Still too many pigeonholes. However let's look at the primitive root set (order-$109$) $\{6,10,11,13,$ $14,18,24,30,$ $37,39,40,42,$ $44,47,50,51,$ $52,53,56,57,$ $58,59,62,65,$ $67,69,70,72,$ $79,85,91,95,$ $96,98,99,103\}$ a little more and show that we can fill only (at most) half those pigeonholes. So far we have only considering that for $p \eqvm{(109,108)} (p_d,p_o)$ we cannot allow a $q \eqvm{(109,108)} (p_d,p_o)$. However if we consider some other $q \eqvm{(109,108)} (q_d,q_o)$ this may still be ineligible if $p_d^{q_o}
\eqvm{109} q_d^{p_o}$. And in fact because we are dealing with only primes which are coprime to $108$, every solution to $p_d^{q_o}$ is a primitive root too and for each $(p_d,p_o)$ there is always a corresponding valid $q_o$ for each of the $35$ other $q_d$ classes $\bmod 108$ in the primitive root set. So for example if we have a prime $p\eqvm{(109,108)} (11,5)$ then $\color{red}{11}^{43} \eqvm{109} 6^{\color{red}5}$, $\color{red}{11}^{103} \eqvm{109} 10^{\color{red}5}$, $\color{red}{11}^{73} \eqvm{109} 13^{\color{red}5}$, etc.

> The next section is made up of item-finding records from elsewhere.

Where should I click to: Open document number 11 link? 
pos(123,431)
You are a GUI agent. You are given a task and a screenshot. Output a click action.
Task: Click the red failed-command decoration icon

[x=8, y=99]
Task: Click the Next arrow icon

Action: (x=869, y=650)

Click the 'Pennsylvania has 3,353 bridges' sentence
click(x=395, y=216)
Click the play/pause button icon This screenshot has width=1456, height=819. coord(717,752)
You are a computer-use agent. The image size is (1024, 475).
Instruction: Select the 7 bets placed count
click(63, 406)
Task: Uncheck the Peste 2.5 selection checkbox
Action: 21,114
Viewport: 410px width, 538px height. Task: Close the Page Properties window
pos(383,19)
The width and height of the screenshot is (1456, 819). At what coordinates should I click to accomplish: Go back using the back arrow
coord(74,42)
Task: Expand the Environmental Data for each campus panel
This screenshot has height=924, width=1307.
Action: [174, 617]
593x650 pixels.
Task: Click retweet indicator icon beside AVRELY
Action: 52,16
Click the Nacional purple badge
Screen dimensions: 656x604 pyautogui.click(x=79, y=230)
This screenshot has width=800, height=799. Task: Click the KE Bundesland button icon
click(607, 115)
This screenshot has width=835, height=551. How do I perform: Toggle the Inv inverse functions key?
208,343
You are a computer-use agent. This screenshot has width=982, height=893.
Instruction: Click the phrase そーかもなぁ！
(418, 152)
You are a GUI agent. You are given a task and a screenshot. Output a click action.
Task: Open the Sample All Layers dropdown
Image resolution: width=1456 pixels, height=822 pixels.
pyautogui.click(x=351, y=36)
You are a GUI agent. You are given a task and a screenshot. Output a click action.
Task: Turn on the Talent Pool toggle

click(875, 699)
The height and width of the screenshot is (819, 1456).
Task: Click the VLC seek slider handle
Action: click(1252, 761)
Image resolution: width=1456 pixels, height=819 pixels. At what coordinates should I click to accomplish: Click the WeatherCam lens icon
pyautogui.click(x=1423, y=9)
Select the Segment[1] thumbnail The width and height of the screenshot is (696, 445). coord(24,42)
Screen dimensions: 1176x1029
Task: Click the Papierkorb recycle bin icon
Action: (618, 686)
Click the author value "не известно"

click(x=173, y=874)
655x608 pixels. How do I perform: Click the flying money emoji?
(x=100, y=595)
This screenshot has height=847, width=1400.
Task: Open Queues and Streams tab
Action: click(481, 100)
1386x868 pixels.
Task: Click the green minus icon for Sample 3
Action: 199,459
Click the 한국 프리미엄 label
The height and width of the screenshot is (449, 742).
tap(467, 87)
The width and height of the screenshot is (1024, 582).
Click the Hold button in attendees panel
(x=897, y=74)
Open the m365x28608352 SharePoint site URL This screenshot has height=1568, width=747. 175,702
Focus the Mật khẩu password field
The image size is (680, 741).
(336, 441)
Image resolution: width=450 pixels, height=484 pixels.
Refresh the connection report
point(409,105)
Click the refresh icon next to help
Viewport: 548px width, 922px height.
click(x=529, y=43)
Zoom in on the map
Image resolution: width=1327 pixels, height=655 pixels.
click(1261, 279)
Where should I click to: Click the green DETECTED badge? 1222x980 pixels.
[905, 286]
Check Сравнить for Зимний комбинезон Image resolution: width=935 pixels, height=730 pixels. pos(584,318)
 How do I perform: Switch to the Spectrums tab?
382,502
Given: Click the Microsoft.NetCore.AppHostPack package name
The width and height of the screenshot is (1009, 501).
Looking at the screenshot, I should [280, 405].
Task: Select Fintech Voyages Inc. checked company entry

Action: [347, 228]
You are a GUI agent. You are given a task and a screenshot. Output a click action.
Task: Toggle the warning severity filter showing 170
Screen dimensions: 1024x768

So choosing $p\equiv (11,5)$ eliminates choices $(6,43), (10,103), (13,73)$, etc covering all other primitive roots$\bmod 109$. Thus if we chose all $36$ possibilities for $11 \bmod 109$ we would not be able to use any choices at all from other primitive root classes. The best we could hope for is to choose $18$ options for each primitive root which eliminates the other $18$ options for all other primitive roots, giving $18\cdot 36=648$ options and thus we now have more prime pigeons $(2014)$ than available pigeonholes (now $1542$), so $P_T$ is indeed divisible by $109$.
An "after-proof" thought:
"The best we could hope for" relies on the possibility that the exclusion relation between candidate primes is not transitive, but experimentally this is not the case. In the example for excluded cases from $(11,5)$ above, we find $13^{43} \eqvm{109} 6^{73}$, for example. In fact using $a'$ to denote the multiplicative inverse of $a\bmod 108$, we can see that
$p^{q} \eqvm{109} q^{p} \iff p^{p'} \eqvm{109} q^{q'}$. This ensures that exclusion is always transitive and we thus only actually have $36$ "pigeonholes" for the primitive root cases. Likewise using inverses to the multiplicative order of each class in turn, there are only $108$ pigeonholes overall.